You commute 56 miles one way to work. The trip to work takes 10 minutes longer than the trip home. Your average speed on the trip home is 8 miles per hour faster. What is your average speed on the trip home?
I got to this point
xy=56
(x-8)(y+10)=56
I couldn't get any further than that. I'm not sure where to go with those equations.
Ok, then x=56/y
(56/y -8)*(y+10/60)=56
multiply both sides by y.
y(56/y -8)*(y+10/60)=56y
(56 -8y)*(y+10/60)=56y
FOIL that, and solve the quadratic for y. ONce you get that, you can solve for x.
Note:
The fraction 10/60 is important..the ten was in minutes, and it has to be converted to hours, as speed was given in km/hr (remember the units given for 8).
To solve this problem, let's first simplify the equations you have:
From the first equation, xy = 56.
From the second equation, (x-8)(y+10) = 56.
Now, let's work on solving these equations step by step:
1. Start with the first equation: xy = 56.
Since we know that x and y represent the distances for the trip to work and trip back home respectively, we can rewrite this equation as:
x * y = 56.
2. Next, let's focus on the second equation: (x-8)(y+10) = 56.

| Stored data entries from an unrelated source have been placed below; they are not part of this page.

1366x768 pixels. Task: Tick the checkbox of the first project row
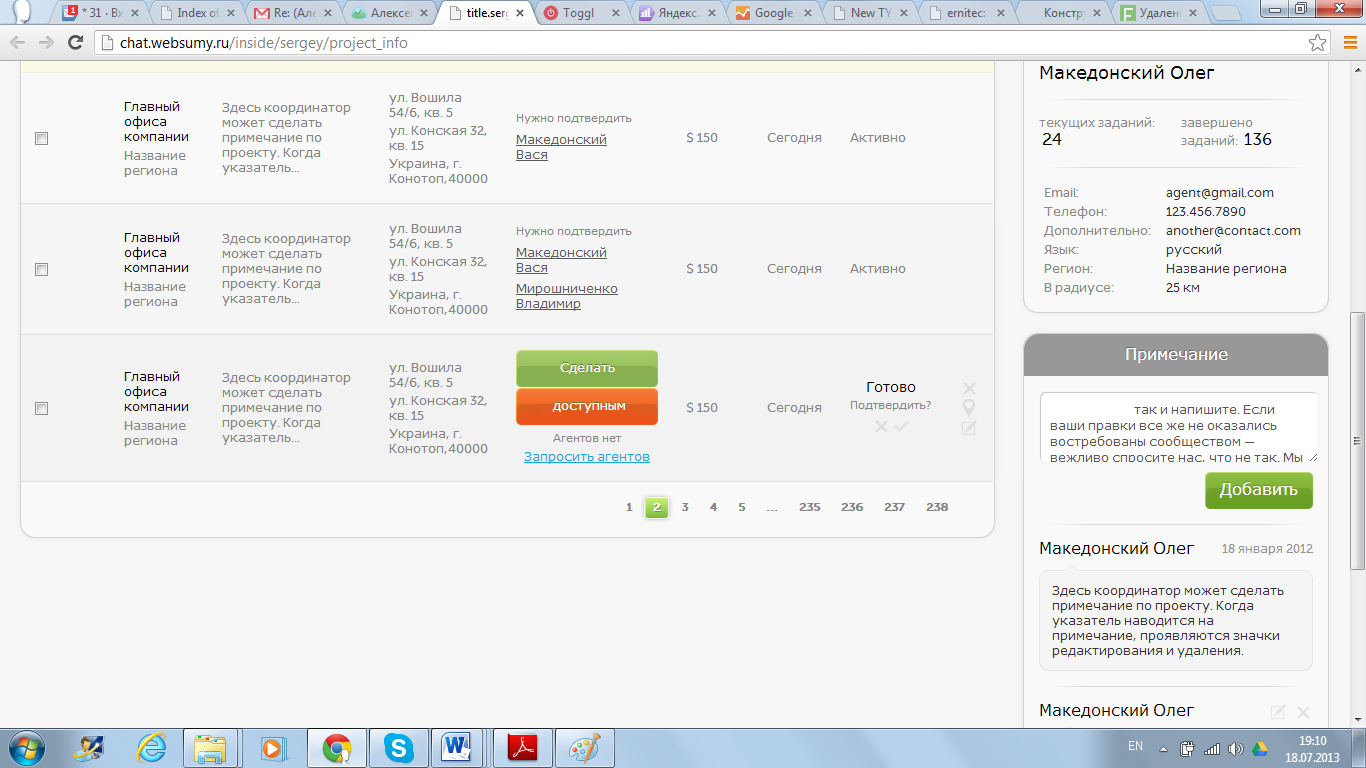pos(41,139)
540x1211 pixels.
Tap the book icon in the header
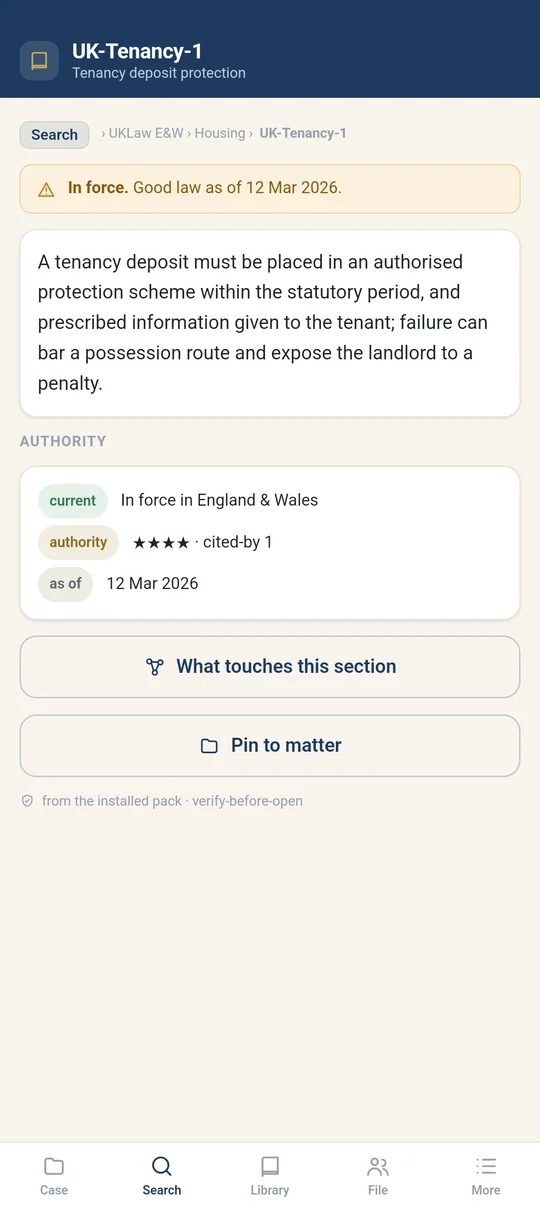39,60
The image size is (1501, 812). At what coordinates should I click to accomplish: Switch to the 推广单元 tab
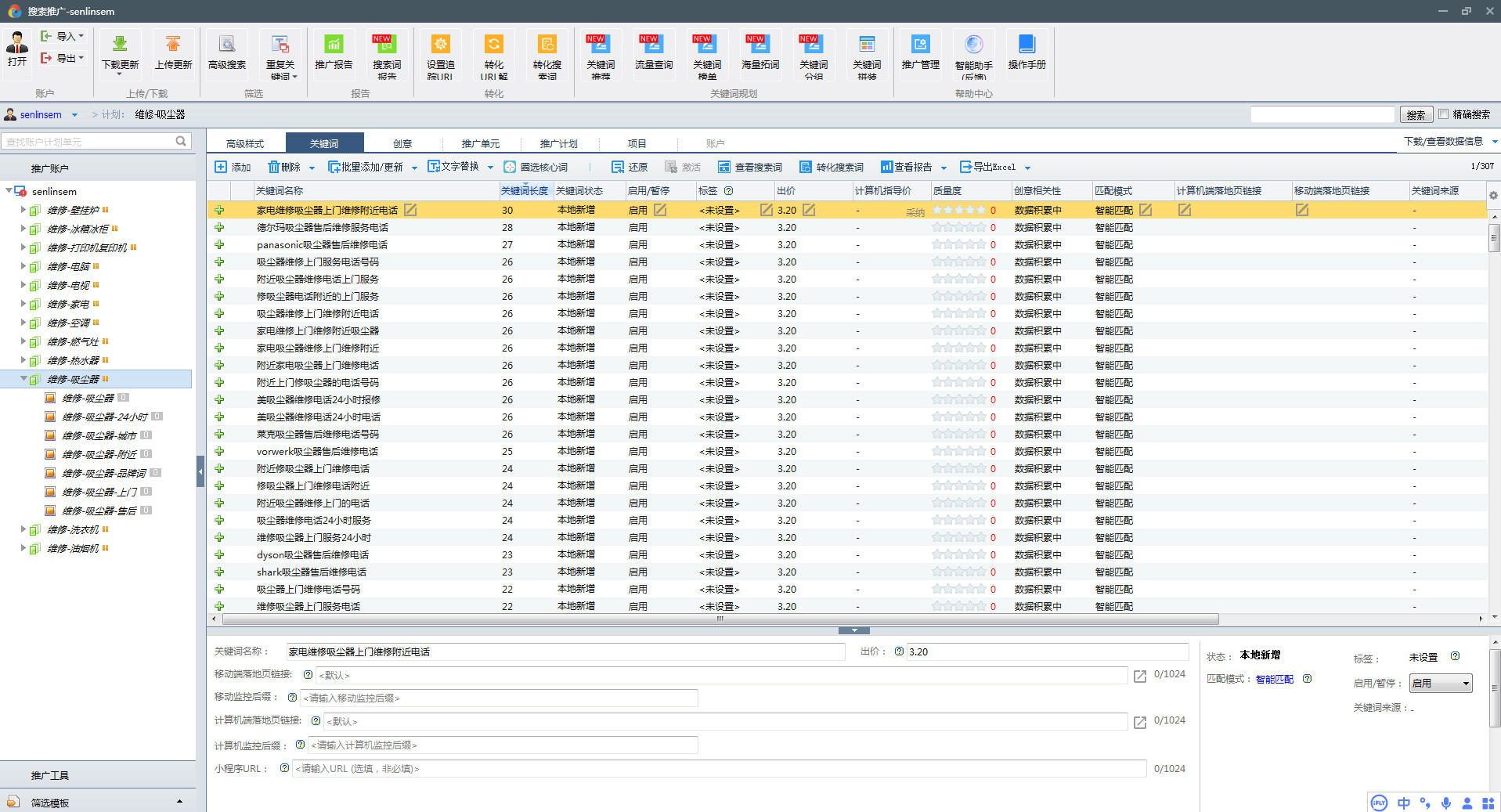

Expanding this equation, we get:
xy + 10x - 8y - 80 = 56.
Rearranging the terms, we have:
xy + 10x - 8y = 136.
3. Now, we can substitute the value of xy from the first equation into the second equation to eliminate one variable:
56 + 10x - 8y = 136.
4. Simplifying this equation further, we get:
10x - 8y = 80.
5. Rearrange this equation by isolating one variable. Let's solve for x:
10x = 8y + 80.
Divide both sides of the equation by 10:
x = (8y + 80) / 10.
6. We can use this expression for x and substitute it back into the first equation:
[(8y + 80) / 10] * y = 56.
Now, cross-multiply to get:
(8y + 80) * y = 560.
Expanding this equation gives us:
8y^2 + 80y = 560.
7. Simplify further:
Divide both sides of the equation by 8 to get:
y^2 + 10y = 70.
8. Rearrange this equation to solve for y. We have a quadratic equation, so let's set it equal to zero:
y^2 + 10y - 70 =0.
9. Factor this quadratic equation:
(y + 14)(y - 4) = 0.
This gives us two possible values for y:
y = -14 or y = 4.
10. Since distance cannot be negative, we discard y = -14, and the valid solution is y = 4.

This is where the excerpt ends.